## Challenge
Copy these rows out again line for line.

## The records
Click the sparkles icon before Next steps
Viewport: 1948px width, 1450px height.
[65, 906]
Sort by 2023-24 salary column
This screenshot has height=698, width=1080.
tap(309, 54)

## Response to this task
Click the sparkles icon before Next steps
Viewport: 1948px width, 1450px height.
[65, 906]
Sort by 2023-24 salary column
This screenshot has height=698, width=1080.
tap(309, 54)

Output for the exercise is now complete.